The reason: They fear that willy-nilly expansion will undercut the brand. Popular Mountain Light jackets, normally $345 a pop, have started showing up at low-cost outlets for as little as $230. The specialty retailers also complain of arrogant moves like North Face's opening company-owned outlets without much notice. "If they pollute the brand, we'll cut back on it," says John Mead, president of Adventure-16, a San Diego-based chain of outdoor stores. Already, A-16 is stocking more competing brands.

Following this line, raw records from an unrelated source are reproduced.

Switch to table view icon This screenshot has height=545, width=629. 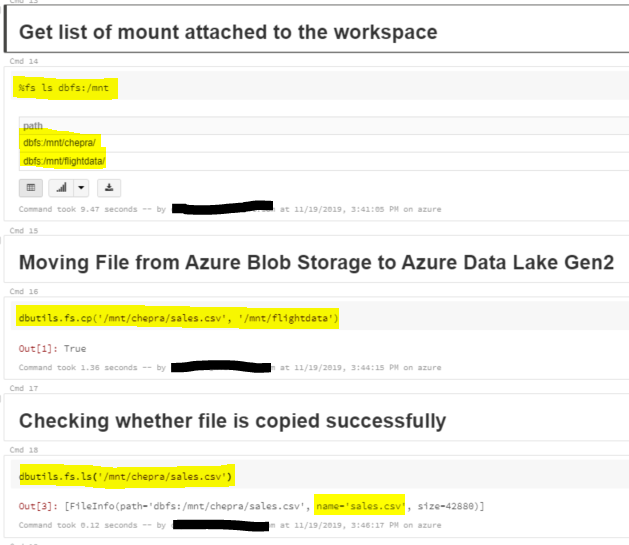click(30, 188)
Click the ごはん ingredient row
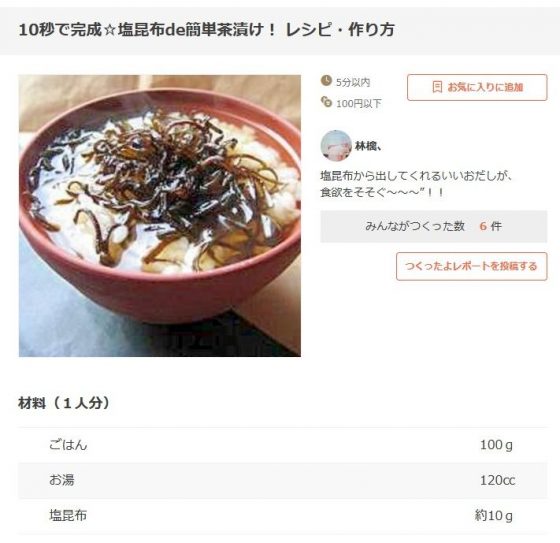560x543 pixels. [282, 445]
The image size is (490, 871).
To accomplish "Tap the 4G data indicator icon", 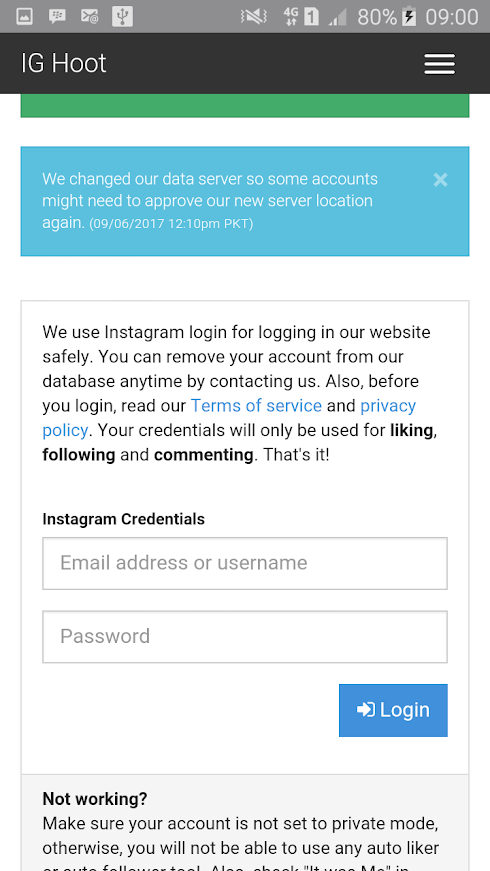I will click(x=291, y=17).
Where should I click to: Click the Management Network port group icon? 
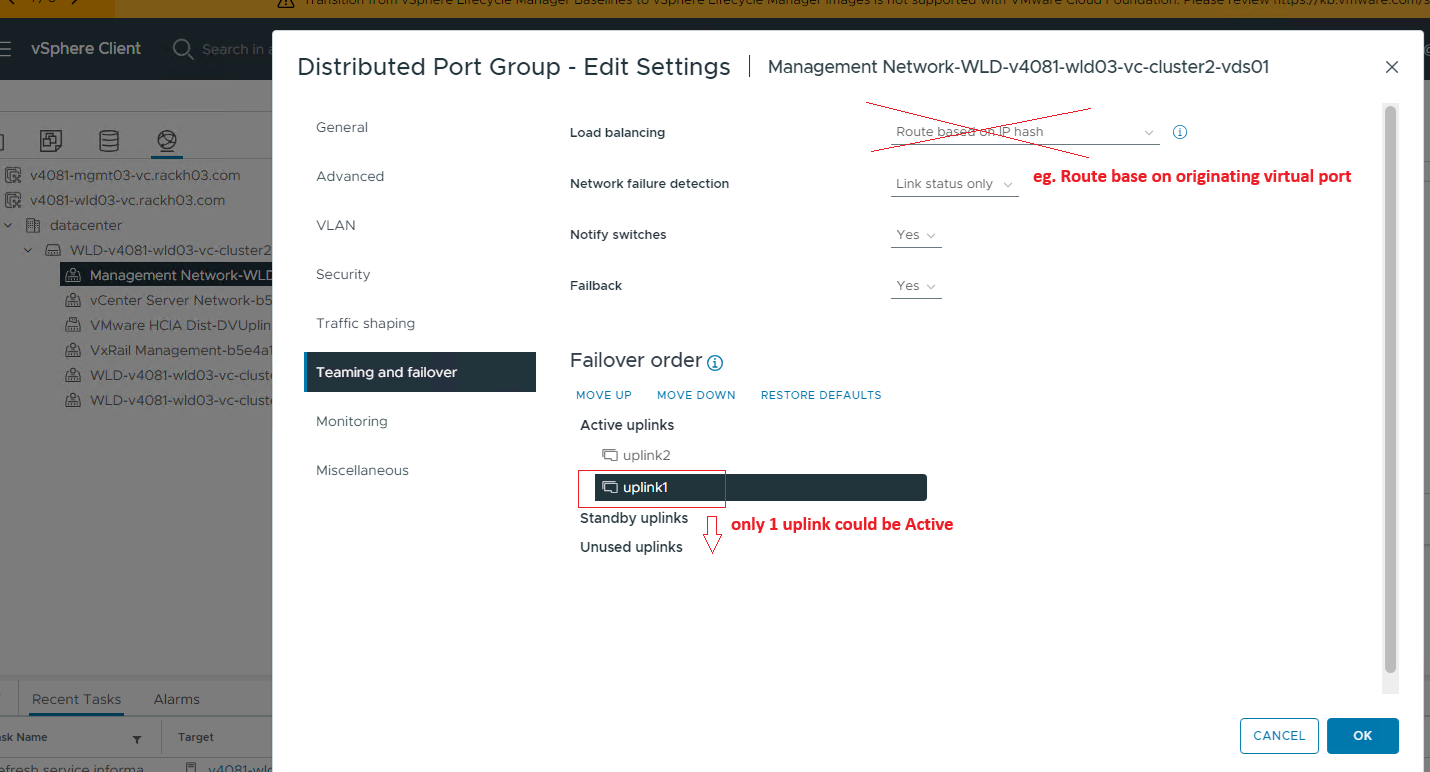point(73,274)
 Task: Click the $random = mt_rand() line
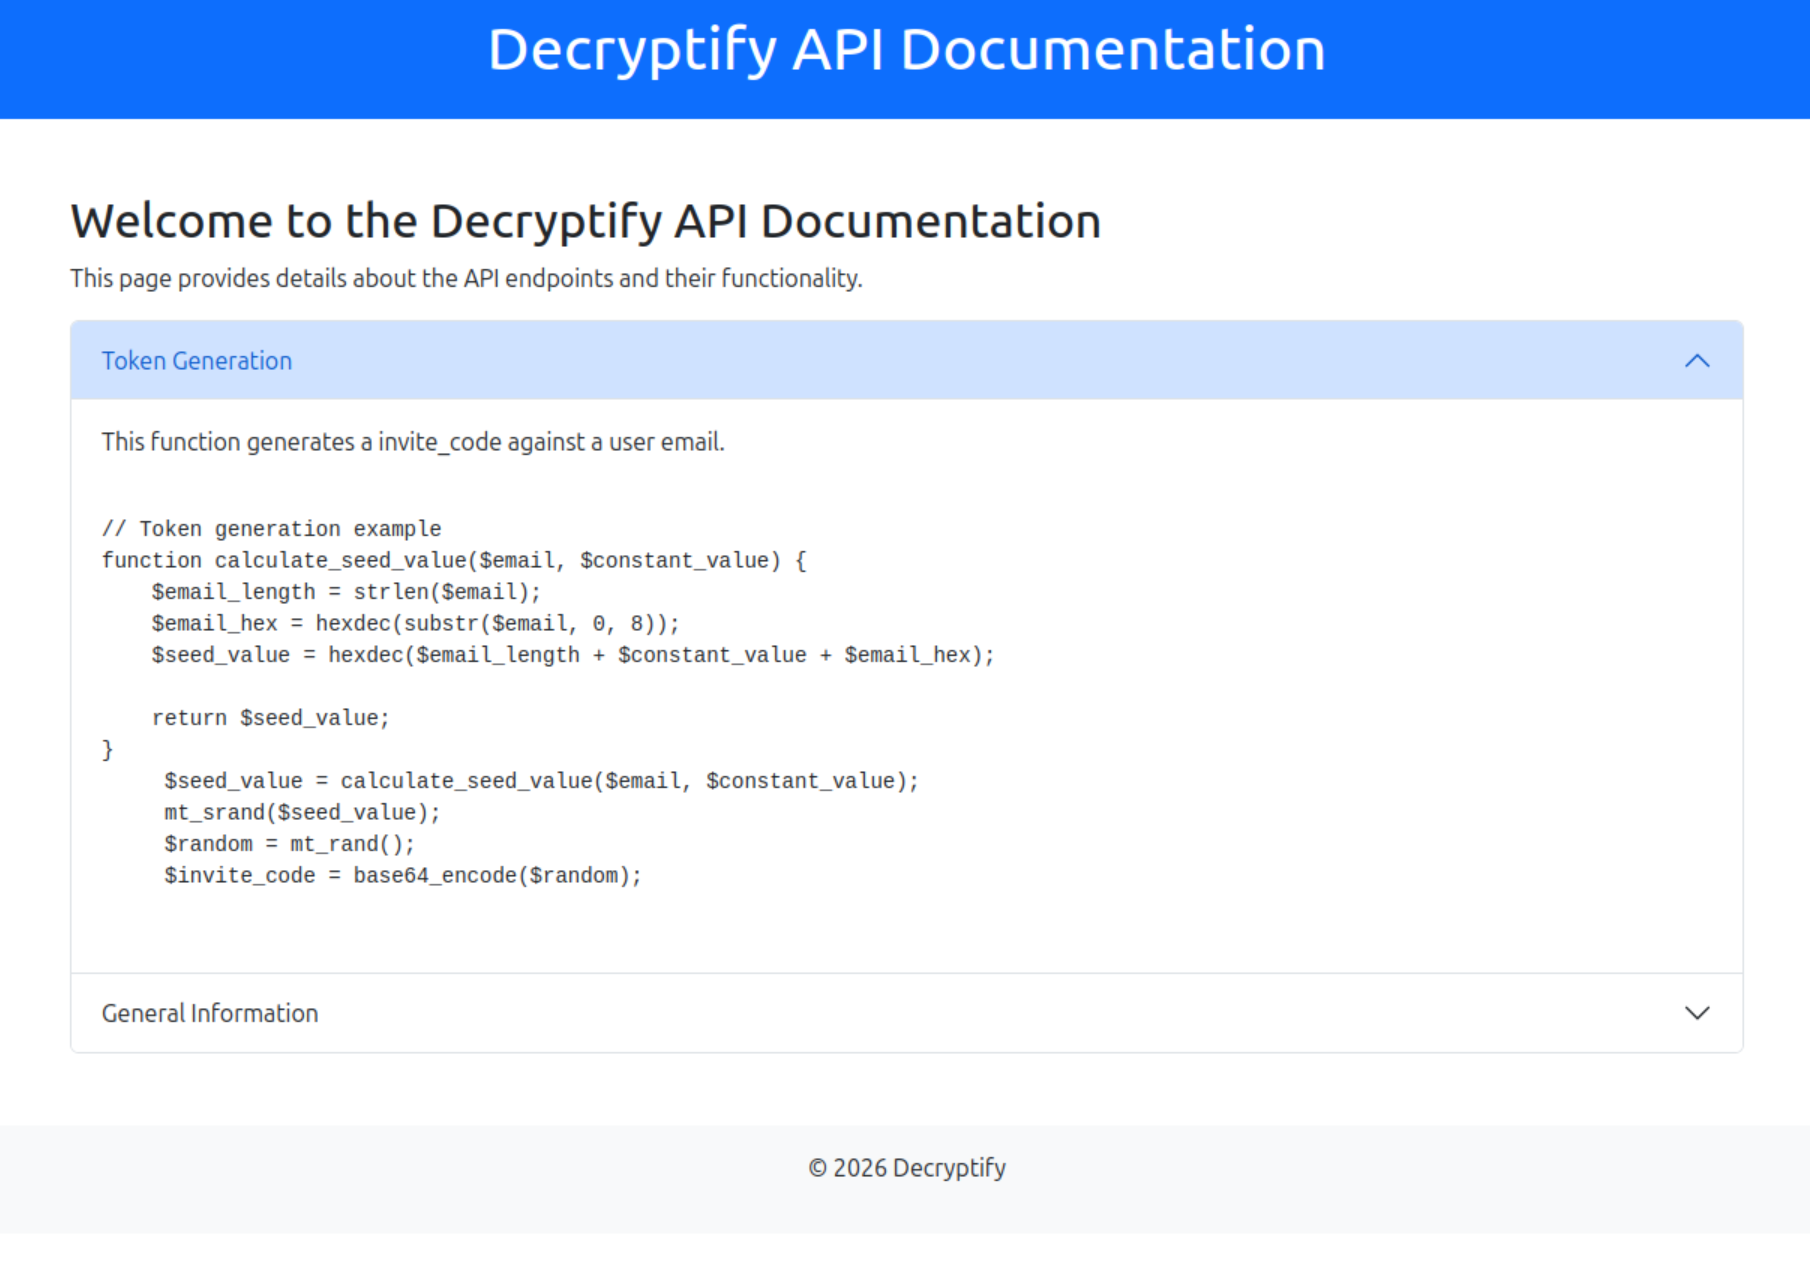click(x=290, y=844)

Some friction with retailers, Fifield says, is inevitable. "Retailers love to see the status quo," he says. Moreover, analysts attribute North Face's high receivables to the favorable payment terms it has given many small retailers in a drive to boost sales. They say the problem will improve as more sales come from bigger chains. And so far, North Face's core consumers appear to be on his side. Janine Silberman, a Los Angeles-based climber who is planning a trip to Kilimanjaro, says North Face remains her favorite. "As long as I'm getting safety and warmth, and the colors are easy to see, I'll buy it," she says.

Still, to keep the restive retailers on board, Fifield intends to tighten inventory controls so products can't be diverted to discounters like Costco Wholesale; inventory and delivery systems are being upgraded. Fifield also insists he will carefully differentiate between retailers. Lower-price goods with fewer features will go to the mass-retailing chains. High-tech tents, Himalayan climbing suits, and all other serious equipment will go exclusively to the speciality retailers.

The activewear business is littered with companies, such as Fila Holdings, that have lost their faithful by trying to expand too quickly. Can Fifield do better? He confidently predicts sales will double in three years and margins will grow from 10% to 14%. "I was hired to take North Face to tHe next level," he says. So far, it's been a tricky climb.